--- RECORDS FOR THIS TASK Enclosed Below ---

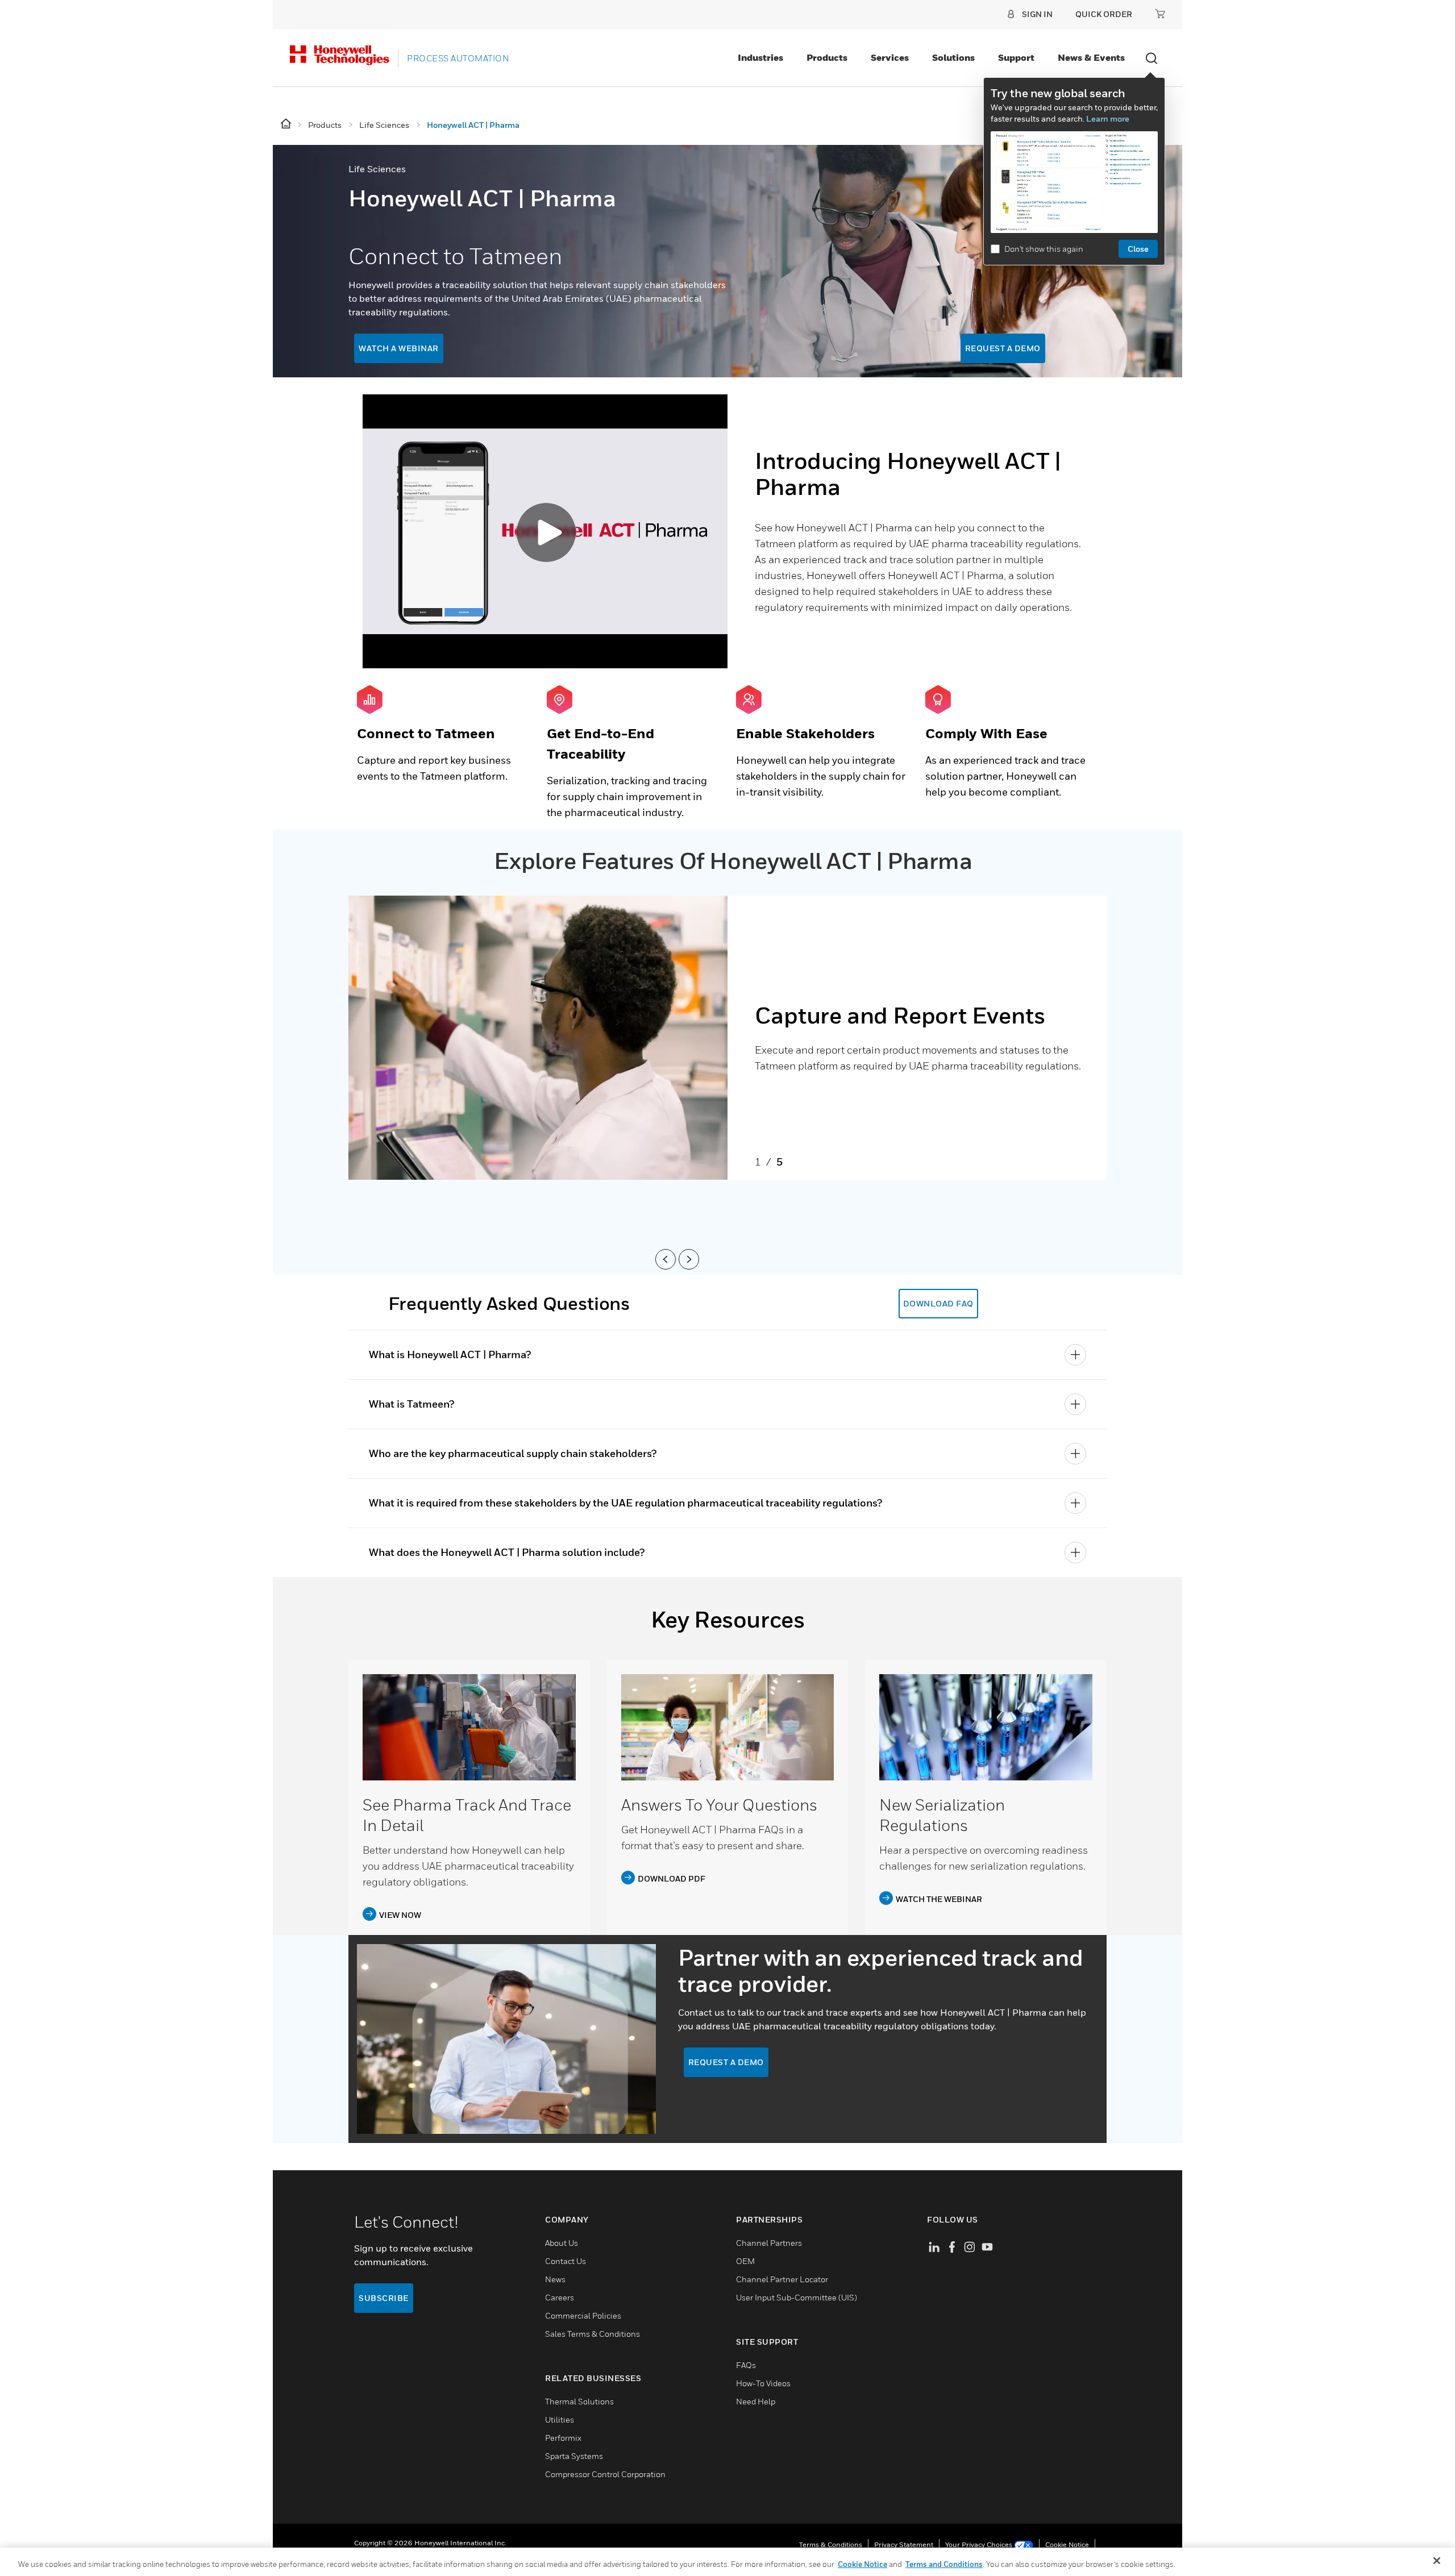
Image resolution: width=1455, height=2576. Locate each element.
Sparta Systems (574, 2456)
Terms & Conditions (830, 2544)
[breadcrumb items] (287, 124)
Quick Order (1103, 14)
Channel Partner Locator (782, 2279)
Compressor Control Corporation (605, 2474)
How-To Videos (763, 2383)
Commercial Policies (583, 2315)
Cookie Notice (1067, 2544)
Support (1016, 57)
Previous (662, 1259)
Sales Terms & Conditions (592, 2333)
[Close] (1436, 2560)
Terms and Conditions (944, 2564)
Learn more (1107, 118)
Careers (559, 2297)
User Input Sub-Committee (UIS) (796, 2297)
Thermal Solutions (579, 2401)
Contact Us (565, 2261)
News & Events (1091, 57)
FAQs (746, 2365)
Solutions (953, 57)
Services (890, 57)
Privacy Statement (903, 2544)
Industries (760, 57)
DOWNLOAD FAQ (938, 1303)
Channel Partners (769, 2243)
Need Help (755, 2401)
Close (1138, 248)
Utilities (559, 2419)
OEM (745, 2261)
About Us (561, 2243)
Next (685, 1259)
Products (827, 57)
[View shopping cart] (1160, 14)
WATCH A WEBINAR (399, 348)
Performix (563, 2437)
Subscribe (384, 2298)
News (555, 2279)
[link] (469, 1727)
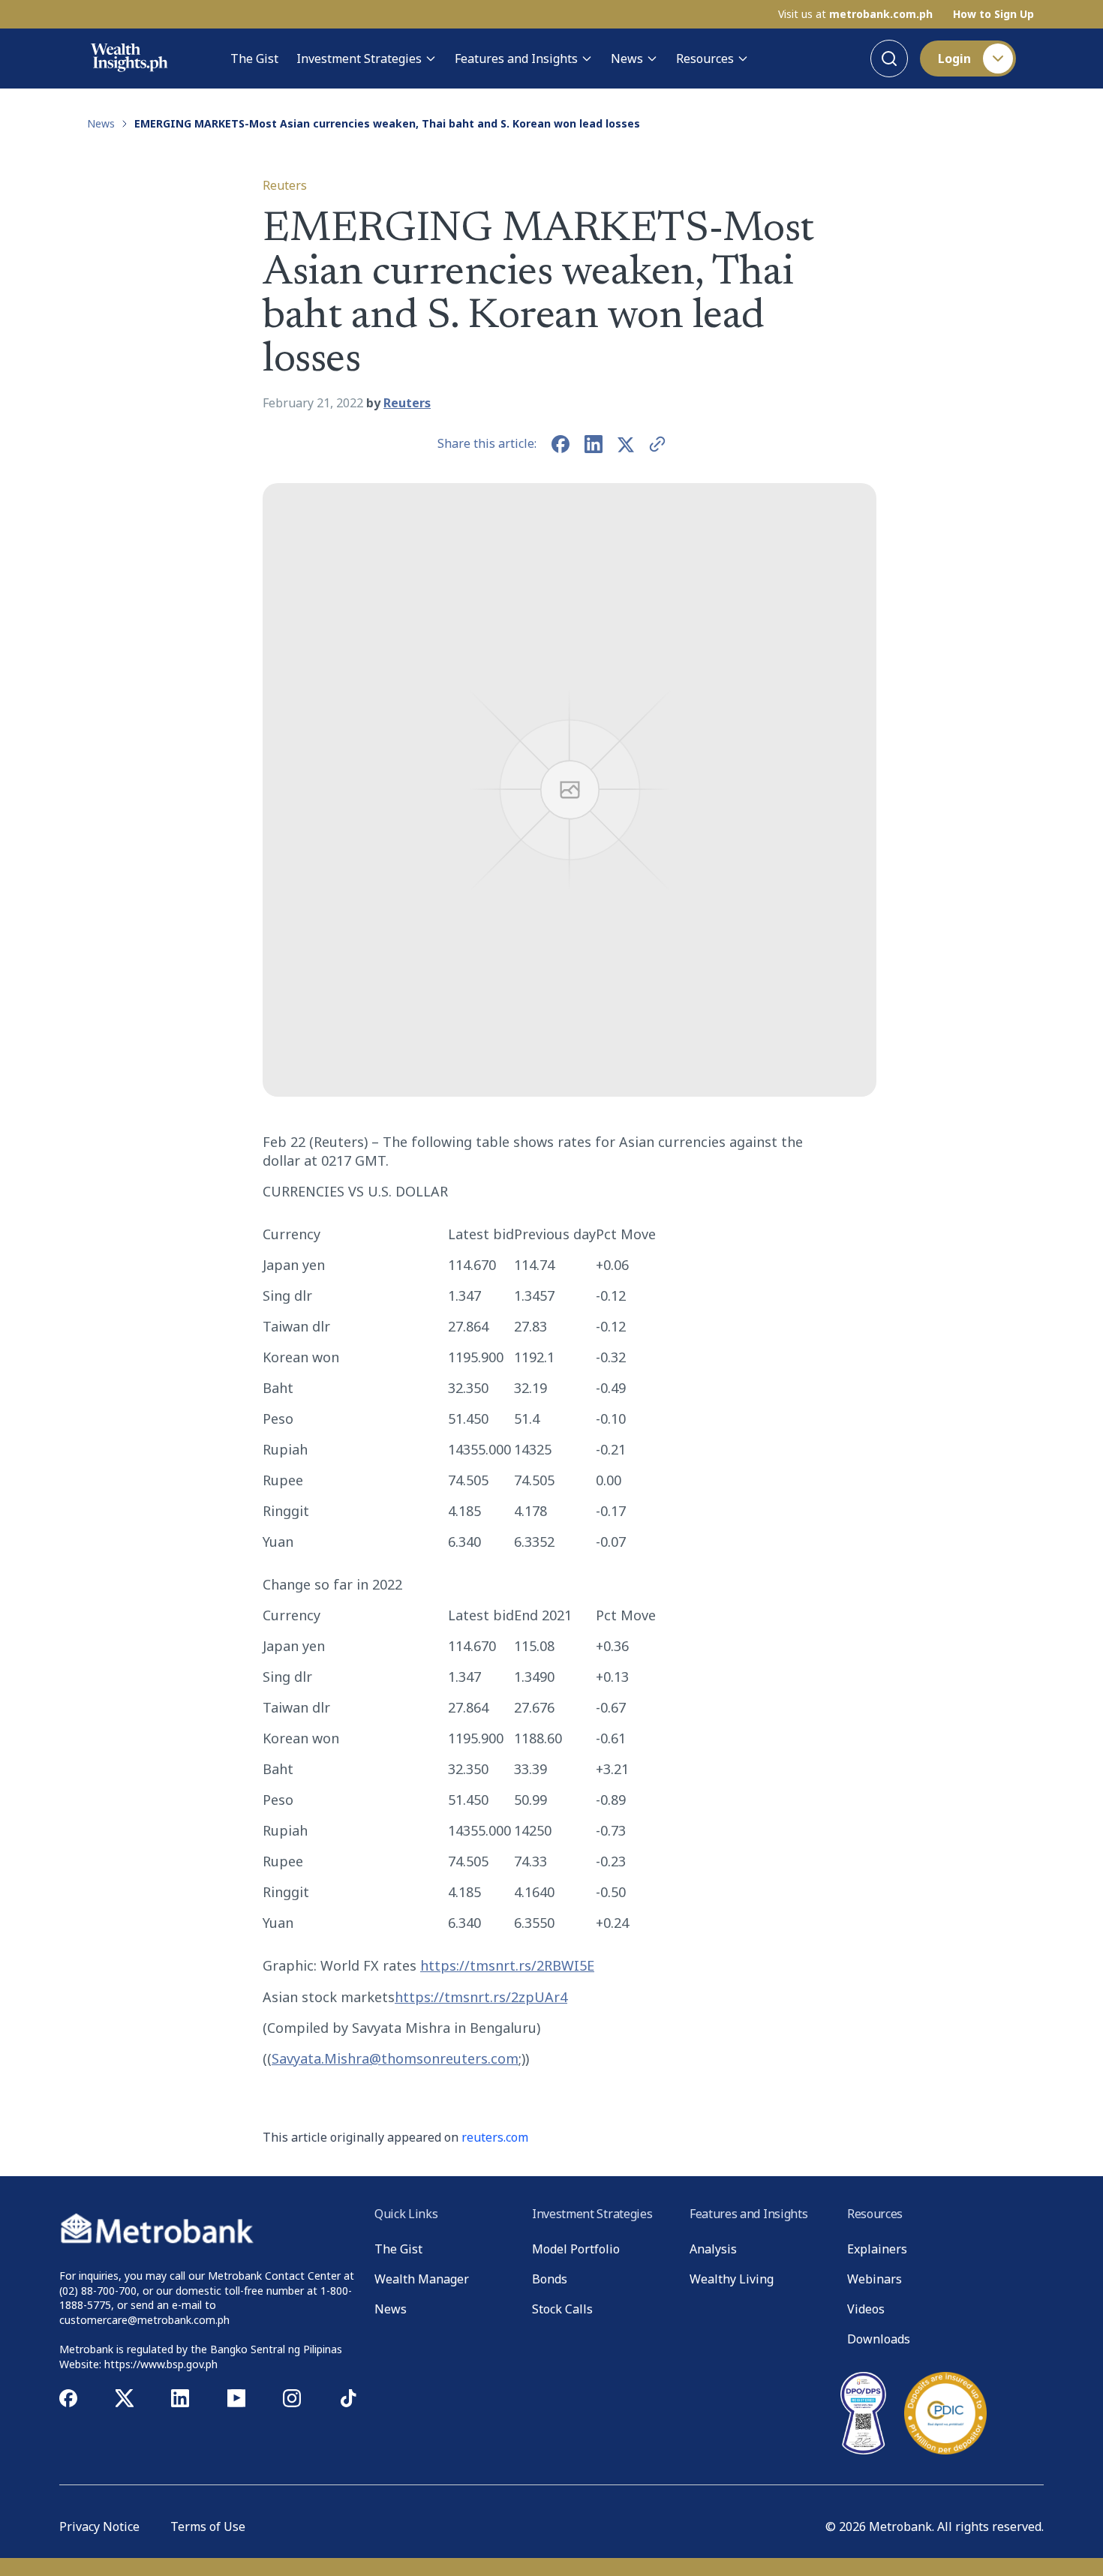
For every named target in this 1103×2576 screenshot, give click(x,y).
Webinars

--- End of Enclosed RECORDS FOR THIS TASK ---

** WHAT YOU HAVE TO DO **
In the data, count the lines that include the string "Channel", then give that number and nothing more.

** ANSWER SPACE **
2